In 1950 William Gear moved with his family to England, and in response to an Arts Council invitation to produce a work for its "Sixty Paintings for '51" exhibition, he painted "Autumn Landscape", now in the Laing Art Gallery, Newcastle. When the work was awarded a Festival of Britain purchase prize in 1951, the result was a public furore. Following a further move to the nearby Speen Farm, his son Robert was born the same year. In 1952, Gear produced the notable works, 'Early Spring' and 'March Landscape', both paintings similar in style, with abstract organic shapes in vibrant blues and greens. 'Early Spring' remained in the collection of Gear and remained with his Estate after he died. 'March Landscape' went directly to The Bishop Suter Art Gallery in New Zealand, purchased by Lady Mabel Annesley while on a trip to England. The Suter Trust Board questioned 'March Landscape' and Lady Annesley resigned as a gallery trustee in protest at its reaction. When 'March Landscape' went on display for the first time at The Suter, a public debate about the merits of abstract art erupted in the 'Nelson Evening Mail' in December 1952, so much so that this was reported in England. This served to confirm Gear's reputation as being one of the most avant-garde painters of his day. The painting was renamed 'Spring Landscape' by the Suter Trustees and was influential on New Zealand artists; possibly inspiring Colin McCahon and most certainly Irvine Major, whose 1967 exhibition 'Nelson in Abstract Form' owed much to this work.

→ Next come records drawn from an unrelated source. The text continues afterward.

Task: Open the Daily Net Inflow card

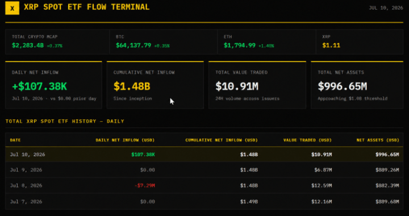Action: click(53, 85)
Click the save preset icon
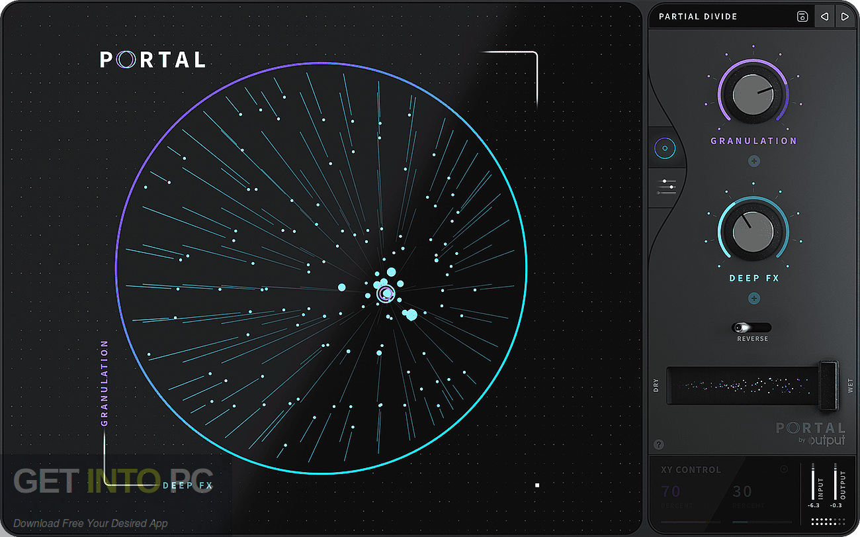The height and width of the screenshot is (537, 860). (801, 16)

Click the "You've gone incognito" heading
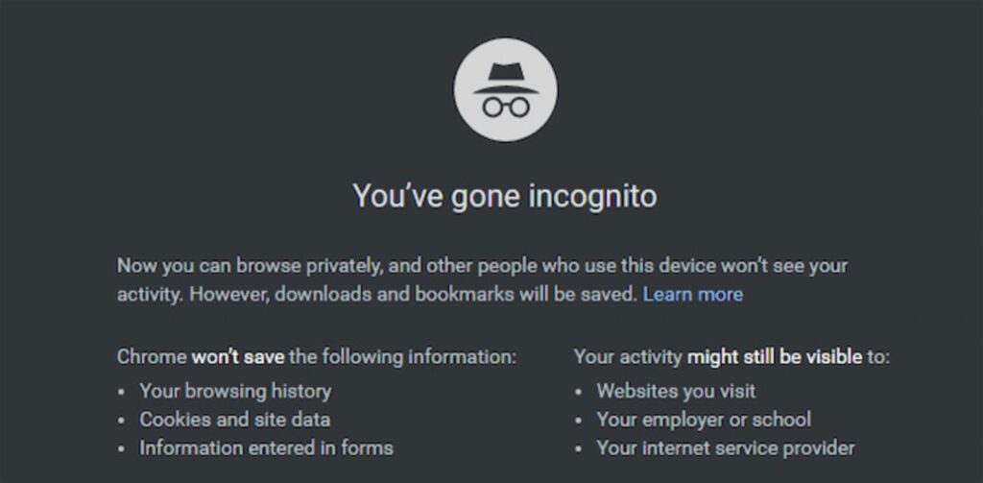(x=504, y=197)
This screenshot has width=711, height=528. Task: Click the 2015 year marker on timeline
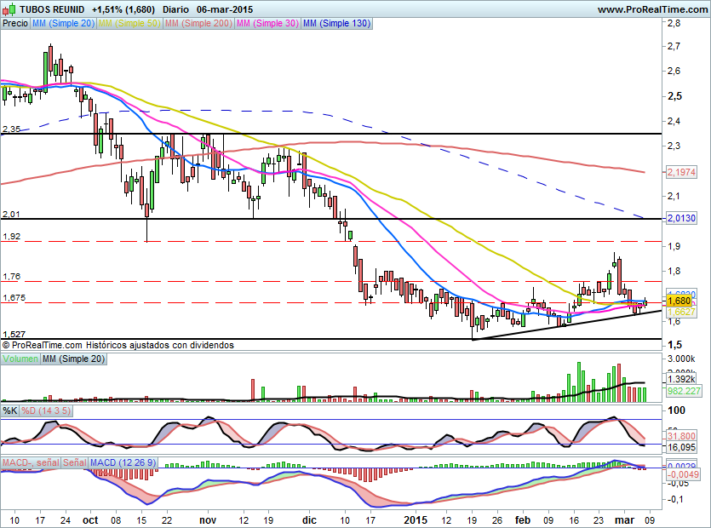click(416, 519)
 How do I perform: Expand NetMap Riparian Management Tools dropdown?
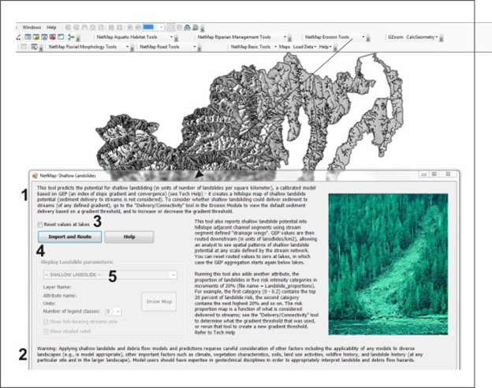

Awards, posts & fellowships
Gear was amongst the pioneers in Britain to produce prints using the silk screen technique. He moved to Littlebourne in Kent, was elected a member of the London Group, and began receiving commissions for fabric and wallpaper designs, producing about 100 over the following nine years. He was curator of the Towner Gallery in Eastbourne from 1958 to 1964, and then head of the Faculty of Fine Art at Birmingham College of Art, a post from which he retired in 1975. He became a member of the Royal Birmingham Society of Artists in 1966, and was Guest Lecturer at the National Gallery of Victoria, Melbourne, and the University of Western Australia, Perth. In 1967 Gear received the David Cargill Award from the Glasgow Institute of Fine Arts, was appointed to the Fine Art Panel of the National Council for Diplomas in Art and Design in 1968, elected FRSA in 1971, and awarded the Lorne Fellowship in 1975. The same year he retired from his Fine Art post, which by then was encompassed within Birmingham Polytechnic.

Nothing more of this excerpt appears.